**TEXT:**
I do yoga. And here’s the thing…I’m pretty good at it and really love it.
This is coming from a woman who willed herself to have a menstrual period for 4 straight years to avoid playing volleyball in high school gym (and the coach let me get away with it because I sucked that much and I might hurt someone.) The woman who, as a child, only looked forward to Track Day at Del City Elementary because, hello, PICNIC! The woman who refuses to sweat in any situation where a happy ending is not possible. Who can’t run 10 feet without tripping over something. Or knocking out my own front teeth with my epic knockers.
My general opinion of any sport/physical activity is pretty congruent with George Carlin…..
IT’S NOT A SPORT.
So, I really don’t give a crap about being physically fit, per se. What I lack in strength and coordination and any real concern about my physical well being, I make up for with crazy flexibility I do yoga for depression and anxiety issues, because it is better than drugs, and it may well be the only thing that stands between me and smacking some asshat with a shovel. Huge stress buster, HUGE. On Monday and Thursday evenings, my brain turns to TV static for about 45 minutes, and I feel awesome. (As my buddy Cindy points out, “Yeah, right. Because standing on your head in the dark to flute music solves everything”.)
So, okay, I like my yoga class, lots and lots. Good group of various people, good instructors, no competitive sweating, nothing is in Sanskrit, the room temperature is just precisely that, and NOT the surface of the sun. The regular instructor is on vacation….
Last Thursday, the instructor was actually great. I initially judged her based on her appearance….skinny, muscles, probably vegan…and I was wrong. She rocked. Last night, however….
First…the bitch was 10 minutes late. Unacceptable. Because I am never late. Ever.
Okay, fine, whatever. But my inner peace is entirely contingent upon the room already being dark and Enya is already playing when I enter the room, dammit. So, yeah, I am already getting my anticipatory mellow harshed on.

**RECORD SET:**
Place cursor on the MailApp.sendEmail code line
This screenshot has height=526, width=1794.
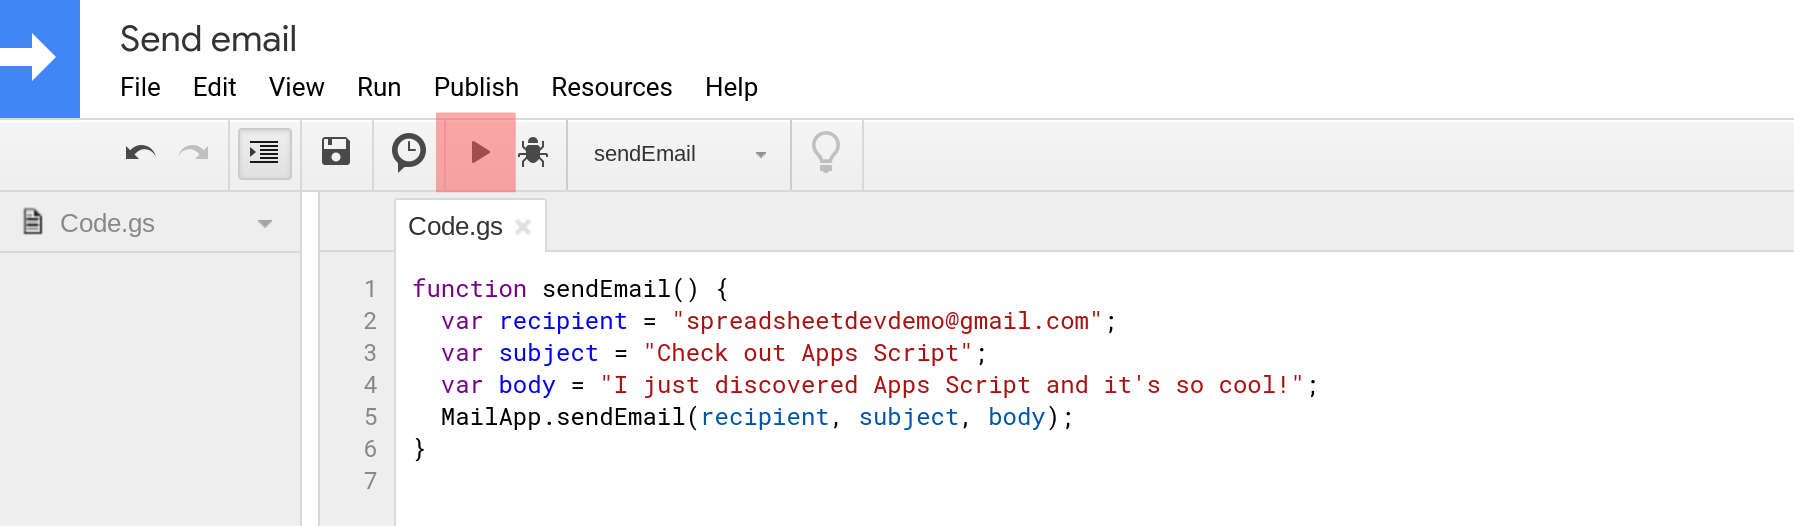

...

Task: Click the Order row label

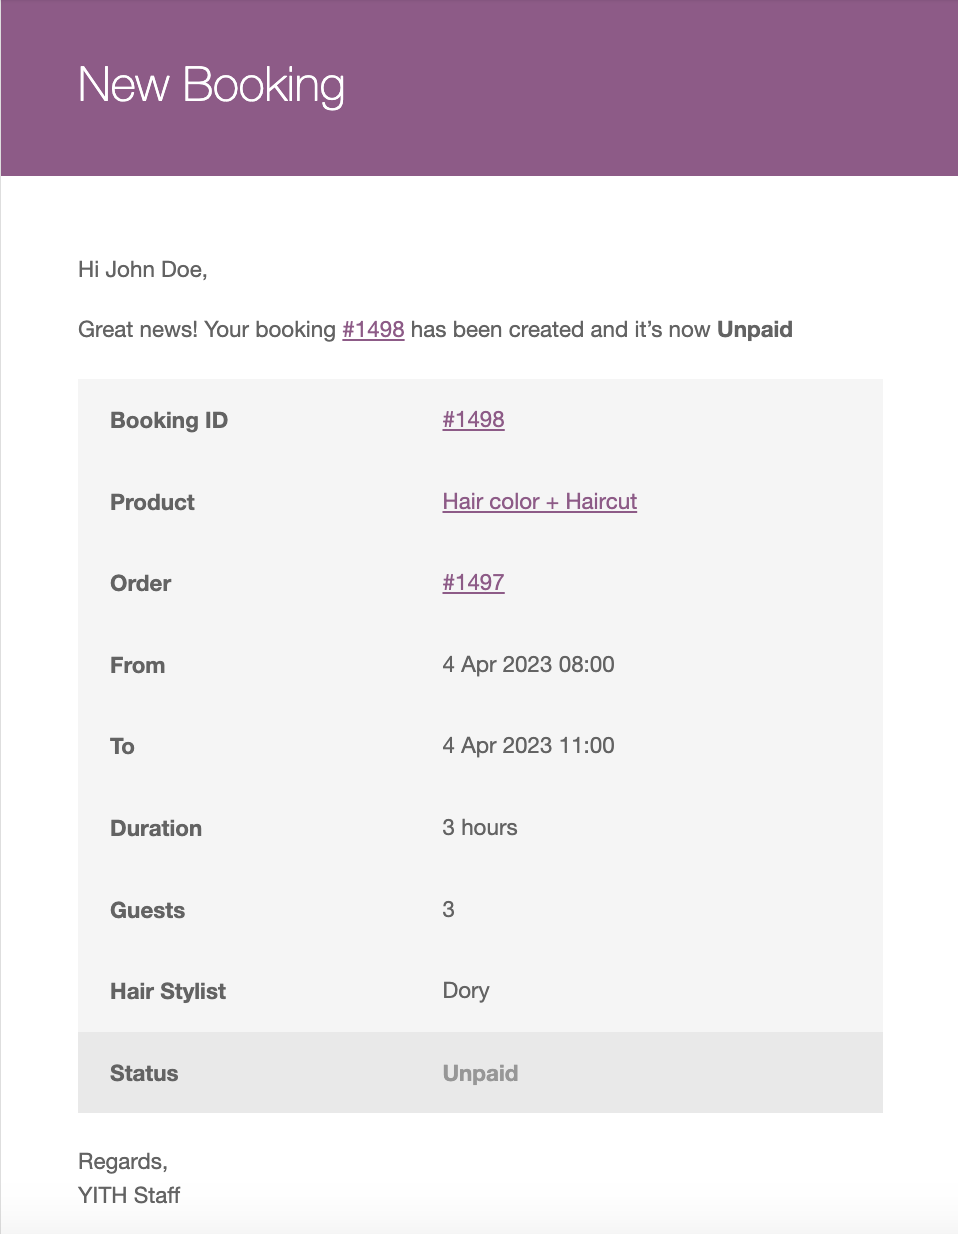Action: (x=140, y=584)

**TASK REQUIREMENTS:**
1. In the yoga post, on which evenings does the writer attend yoga?
2. Continue the yoga post from its final sentence.

**THE REPLIES:**
1. Monday and Thursday evenings.

2.
Then, she shows up. And she’s about sixteen, spray tanned, and wearing itsy bitsy shorts that have PINK splashed across her ass. Plus, let’s just say, Lower Plank will NEVER happen here, because the implants will rupture. Of all the nights for no guys to be in the class, because….
I reminded myself to withhold judgment….how would I feel if someone judged my own, very cute teenaged daughter like this?
That didn’t last very long.
So, after she BOTHERS to show up, she then spends another 10 minutes trying to hook up her iPod. All the while, giggling and using the one thing that will make me automatically loathe you…UP SPEAK. (Where everything? Ends like a question? Even when it’s not a question? Or a complete sentence? Even young professional women do this?)
“I’m like, sorry? Um, okay, everyone like, just lie on your mats and like breathe?”
I look down at her feet, and she’s wearing those absurd disposable flip flops…because she just got her feet done. MY inner peace was less important than her pedicure!?
Finally, she starts the class. And instead of the bored up speak….she is barking out poses like it’s cheer camp. Any second now, it was gonna be…”READY!! OKAY!!” What the fuck!?
I want to say they looked EXACTLY like this? But Google? Didn’t have a picture of feet that were spray tanned orange? With neon green polish? And it’s rude? To take cell phone pictures? In a yoga class?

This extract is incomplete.